Kıbrıs Türk Devlet Tiyatrolarının önerisi ile bu festivale katılan Erenköy Belediyesi Espirin Karpas Tiyatrosu da oldukça başarılı bir oyun sergiledi. Cengiz Bayraktaroğlu’nun yönettiği “Salaklar Sofrası” adlı oyun Çatalçeşme Oda Tiyatrosu’nda ayakta alkışlandı. İzleyenler kahkahalara boğuldular. Oyuncularımızı büyük bir keyifle izledim. Gerçekten KKTC’yi en güzel biçimde temsil ettiler. Onlarla gurur duydum.

Bursa Ekim Tiyatrosu da bana göre çok başarılı bir oyun sergiledi. Ahmet Vefik Paşa’nın yazdığı “Meraki” isimli komedi büyük bir beğeni ile izlendi. Bir Molyer adaptasyonu olan Meraki Oyunu, Molyer’in “Hastalık Hastası” adlı oyunun günümüze çevrilmiş bir varyasyonu gibi hazırlanmıştı. Değişik bir kurgusu vardı. Eğlenceli, zevkli bir oyundu. Oyuncular oldukça başarılıydı. Onlar da ayakta alkışlanan gruplar arasında yer aldı.
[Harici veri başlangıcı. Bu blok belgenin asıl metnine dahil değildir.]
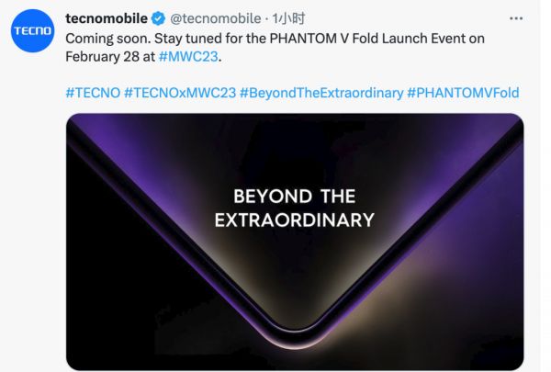Follow the #TECNOxMWC23 hashtag link
Image resolution: width=551 pixels, height=372 pixels.
click(178, 92)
Benim en çok dikkatimi çeken oyunlardan biri de İstanbul’dan gelen Süt Kardeşler Sahnesi’nin sunduğu “ İlk Suç, İlk Günah” oyunu oldu.

Kan Davasını, töre cinayetlerini, hapishane geleneklerini, kendilerine baba denilen ve haksız kazançlarla zengin olan insanların, ihtiyaçlı, mecbur olan, garip, aciz insanları nasıl bir piyon gibi kullandıklarını anlatan iki kişilik bir oyundu.

Oyunu Birol Tezcan yazmış. Derviş Tezcan ve Hüseyin Elçi oynuyor. Ve bu ikisi aynı zamanda oyunun yönetmeni olarak karşımıza çıkıyor. İki kişilik bir oyun olan “ilk Suç ilk Günah” seyirciler tarafından ilgiyle izlendi.

Yine AC Sahne Sanatları çok anlamlı bir oyun sergiledi. “Orada Kimse Var mı?” Gölcük ve İstanbul Depremlerini konu alan bu oyunu, çok istememe rağmen, ne yazık ki izleyemedim.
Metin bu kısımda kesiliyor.